Recorded information:
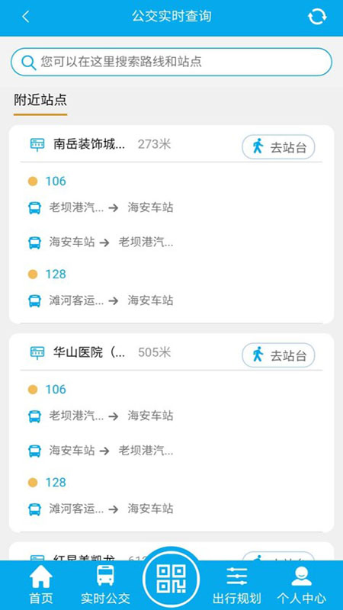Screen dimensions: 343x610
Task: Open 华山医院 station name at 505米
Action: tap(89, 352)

---

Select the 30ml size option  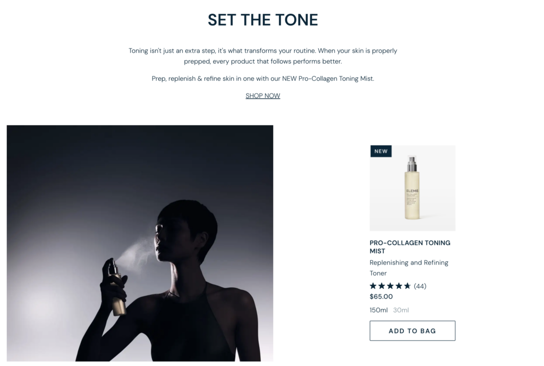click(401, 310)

* * *

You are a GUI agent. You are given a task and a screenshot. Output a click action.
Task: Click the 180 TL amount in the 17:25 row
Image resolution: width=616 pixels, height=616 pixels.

Activity: Only the lines above from the line with "Task: Click the" to the line with "Image resolution: width=616", those two lines included, should be reproduced exactly.

Expected answer:
Task: Click the 180 TL amount in the 17:25 row
Image resolution: width=616 pixels, height=616 pixels.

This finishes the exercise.